Nigeria’s war on the jihadist group Boko Haram is largely succeeding, bringing a relative calm to the country’s devastated northeast. Since 2009, the insurgents have killed more people than the Islamic State has in the Middle East. In one state alone, Borno, there are now more displaced people – 1.4 million – than all the refugees who fled to Europe last year. Despite the reduced violence, aiding the war’s victims is still more urgent than ever. In December, international donors plan to meet in Geneva to address Nigeria’s immense humanitarian crisis.
Material aid, however, is not all that Nigeria’s displaced millions need. Many require help with the emotional scars from witnessing the cruel violence of Boko Haram. Some 1.8 million children must return to school, especially to prevent them from joining jihadist groups. Entire communities have to be restored.
Most of all, these Nigerians need to steadily change the image of themselves as victims. That is not always easy when their current plight, which is serious, is constantly depicted in international media and then played back to them. The narrative of suffering often lasts long after the suffering is relieved.

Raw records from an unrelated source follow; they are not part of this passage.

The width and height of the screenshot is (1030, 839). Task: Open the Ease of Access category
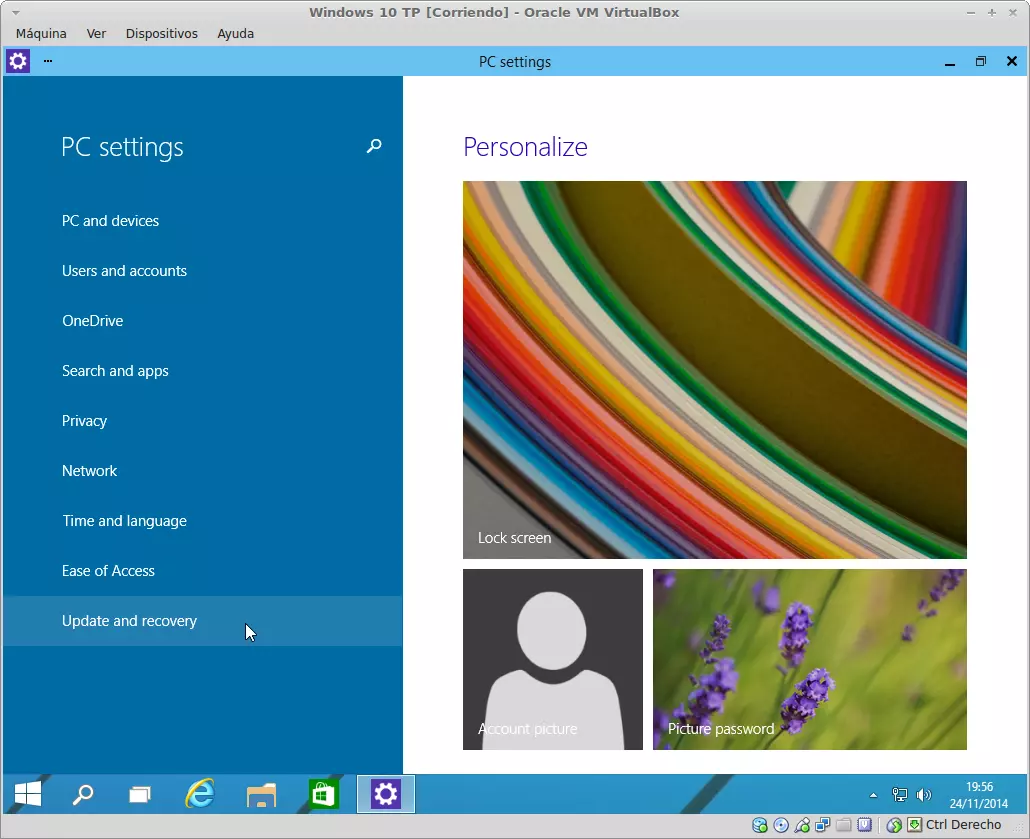point(108,571)
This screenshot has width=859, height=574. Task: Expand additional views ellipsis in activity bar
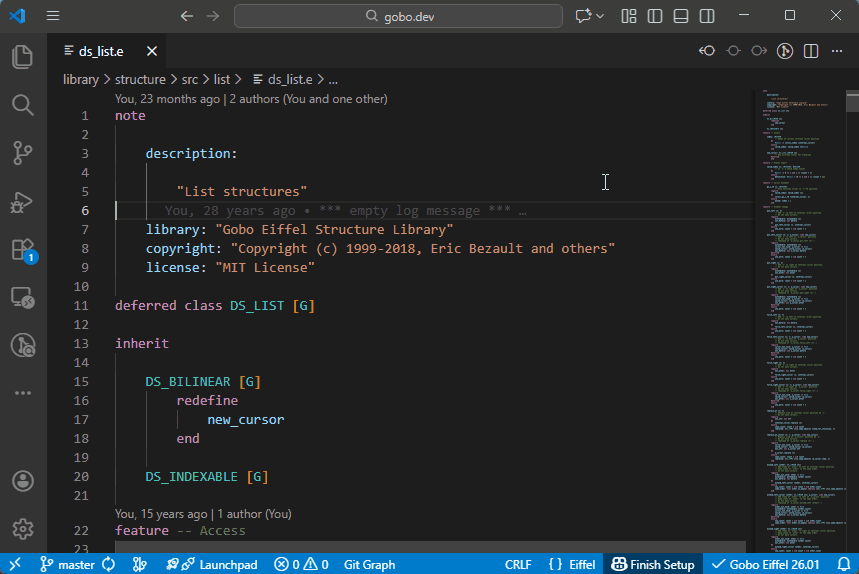pos(22,393)
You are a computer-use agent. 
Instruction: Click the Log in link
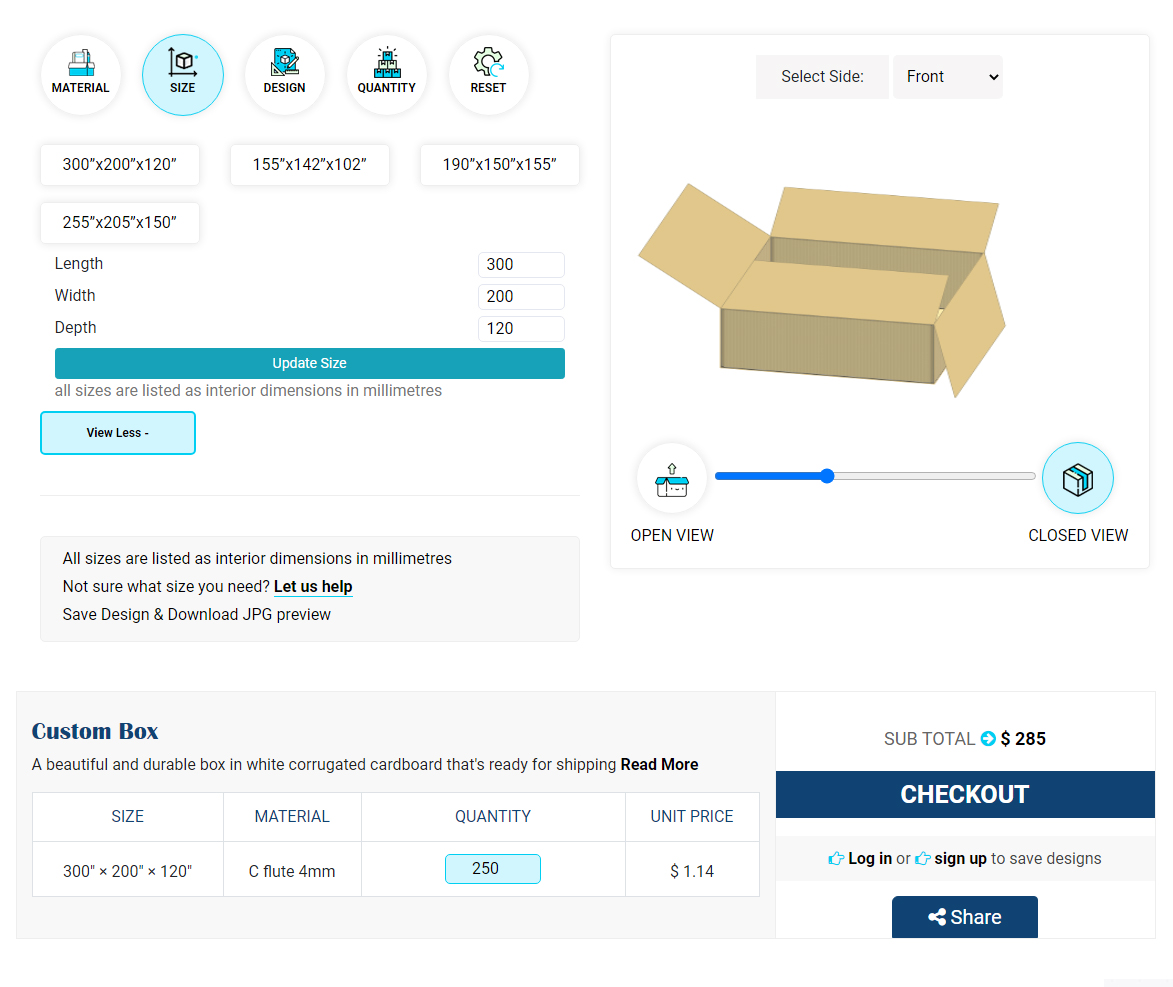(x=869, y=859)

One woman, a nurse and photojournalist named Fati Abubakar, has been offering a counternarrative. She is a native of Borno’s capital, Maiduguri, a city that has taken in some 600,000 displaced people. Last year, she became unhappy with the one-sided stories about the war’s victims. She began to take pictures of the people – laughing children, lively shoppers – to reveal their resiliency and their eagerness to thrive in the midst of adversity.
“The insurgency has been portrayed from mostly one angle, which is devastation and death. I was tired of the trauma narrative so I diverted from it,” she told NPR.
She posted the images on Instagram and Facebook, drawing a large global audience, and then she was given a gallery show in Lagos. Most of all, the people of Maiduguri began to appreciate the images of themselves as hopeful after years of violence and deprivation. Many even asked her as she walked the streets if they could pose for her.
Ms. Abubakar’s work offers a fresh insight on the meaning of disaster aid. Those who wish to help after a tragedy must also lift the mental state of victims – by a counternarrative – as well as a person’s physical circumstances. Wars are not only won with armies and humanitarian supplies. People who have fled violence also need a mirror to their natural insistence on the good in life.